About this exercise
Retype all of the lines below with no changes.
-------- Material to process
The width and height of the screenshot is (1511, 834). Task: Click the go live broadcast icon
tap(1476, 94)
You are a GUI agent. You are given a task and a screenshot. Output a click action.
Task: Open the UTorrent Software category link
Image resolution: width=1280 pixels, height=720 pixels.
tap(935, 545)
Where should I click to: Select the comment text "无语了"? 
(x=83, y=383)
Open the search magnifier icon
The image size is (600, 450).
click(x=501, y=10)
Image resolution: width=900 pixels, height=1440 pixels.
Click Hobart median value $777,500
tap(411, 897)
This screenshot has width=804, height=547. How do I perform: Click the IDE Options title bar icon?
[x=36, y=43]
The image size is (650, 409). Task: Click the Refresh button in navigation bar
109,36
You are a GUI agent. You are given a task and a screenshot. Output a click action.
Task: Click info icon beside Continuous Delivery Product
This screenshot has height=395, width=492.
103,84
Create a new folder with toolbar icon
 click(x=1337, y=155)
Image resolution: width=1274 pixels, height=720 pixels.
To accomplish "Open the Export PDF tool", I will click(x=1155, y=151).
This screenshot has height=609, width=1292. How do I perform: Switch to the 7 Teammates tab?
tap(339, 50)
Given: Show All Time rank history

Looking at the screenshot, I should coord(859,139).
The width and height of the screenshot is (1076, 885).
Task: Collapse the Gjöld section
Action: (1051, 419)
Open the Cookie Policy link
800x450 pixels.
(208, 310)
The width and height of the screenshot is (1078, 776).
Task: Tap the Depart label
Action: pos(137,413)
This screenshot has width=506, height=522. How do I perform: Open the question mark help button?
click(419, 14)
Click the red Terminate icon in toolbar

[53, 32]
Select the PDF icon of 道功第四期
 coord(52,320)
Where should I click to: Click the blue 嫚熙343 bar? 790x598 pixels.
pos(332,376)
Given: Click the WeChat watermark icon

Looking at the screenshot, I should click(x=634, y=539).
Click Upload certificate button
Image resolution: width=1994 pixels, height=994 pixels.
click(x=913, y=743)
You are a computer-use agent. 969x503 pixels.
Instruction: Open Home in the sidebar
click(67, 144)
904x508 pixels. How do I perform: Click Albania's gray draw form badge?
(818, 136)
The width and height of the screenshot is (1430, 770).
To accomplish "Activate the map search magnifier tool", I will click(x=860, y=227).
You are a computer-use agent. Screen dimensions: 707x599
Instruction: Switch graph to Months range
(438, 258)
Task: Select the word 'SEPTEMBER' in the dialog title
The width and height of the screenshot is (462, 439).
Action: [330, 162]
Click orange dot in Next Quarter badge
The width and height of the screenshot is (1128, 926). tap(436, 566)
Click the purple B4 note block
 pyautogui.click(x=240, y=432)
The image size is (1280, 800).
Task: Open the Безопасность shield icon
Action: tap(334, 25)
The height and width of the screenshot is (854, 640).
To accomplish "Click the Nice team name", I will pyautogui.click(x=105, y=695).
----------------
Answer to this task
The width and height of the screenshot is (1511, 834). Task: Click the go live broadcast icon
tap(1476, 94)
You are a GUI agent. You are given a task and a screenshot. Output a click action.
Task: Open the UTorrent Software category link
Image resolution: width=1280 pixels, height=720 pixels.
tap(935, 545)
Where should I click to: Select the comment text "无语了"? 
(x=83, y=383)
Open the search magnifier icon
The image size is (600, 450).
click(x=501, y=10)
Image resolution: width=900 pixels, height=1440 pixels.
Click Hobart median value $777,500
tap(411, 897)
This screenshot has width=804, height=547. How do I perform: Click the IDE Options title bar icon?
[x=36, y=43]
The image size is (650, 409). Task: Click the Refresh button in navigation bar
109,36
You are a GUI agent. You are given a task and a screenshot. Output a click action.
Task: Click info icon beside Continuous Delivery Product
This screenshot has height=395, width=492.
103,84
Create a new folder with toolbar icon
 click(x=1337, y=155)
Image resolution: width=1274 pixels, height=720 pixels.
To accomplish "Open the Export PDF tool", I will click(x=1155, y=151).
This screenshot has height=609, width=1292. How do I perform: Switch to the 7 Teammates tab?
tap(339, 50)
Given: Show All Time rank history

Looking at the screenshot, I should coord(859,139).
The width and height of the screenshot is (1076, 885).
Task: Collapse the Gjöld section
Action: (1051, 419)
Open the Cookie Policy link
800x450 pixels.
(208, 310)
The width and height of the screenshot is (1078, 776).
Task: Tap the Depart label
Action: pos(137,413)
This screenshot has width=506, height=522. How do I perform: Open the question mark help button?
click(419, 14)
Click the red Terminate icon in toolbar

[53, 32]
Select the PDF icon of 道功第四期
 coord(52,320)
Where should I click to: Click the blue 嫚熙343 bar? 790x598 pixels.
pos(332,376)
Given: Click the WeChat watermark icon

Looking at the screenshot, I should click(x=634, y=539).
Click Upload certificate button
Image resolution: width=1994 pixels, height=994 pixels.
click(x=913, y=743)
You are a computer-use agent. 969x503 pixels.
Instruction: Open Home in the sidebar
click(67, 144)
904x508 pixels. How do I perform: Click Albania's gray draw form badge?
(818, 136)
The width and height of the screenshot is (1430, 770).
To accomplish "Activate the map search magnifier tool", I will click(x=860, y=227).
You are a computer-use agent. Screen dimensions: 707x599
Instruction: Switch graph to Months range
(438, 258)
Task: Select the word 'SEPTEMBER' in the dialog title
The width and height of the screenshot is (462, 439).
Action: [330, 162]
Click orange dot in Next Quarter badge
The width and height of the screenshot is (1128, 926). tap(436, 566)
Click the purple B4 note block
 pyautogui.click(x=240, y=432)
The image size is (1280, 800).
Task: Open the Безопасность shield icon
Action: tap(334, 25)
The height and width of the screenshot is (854, 640).
To accomplish "Click the Nice team name", I will pyautogui.click(x=105, y=695).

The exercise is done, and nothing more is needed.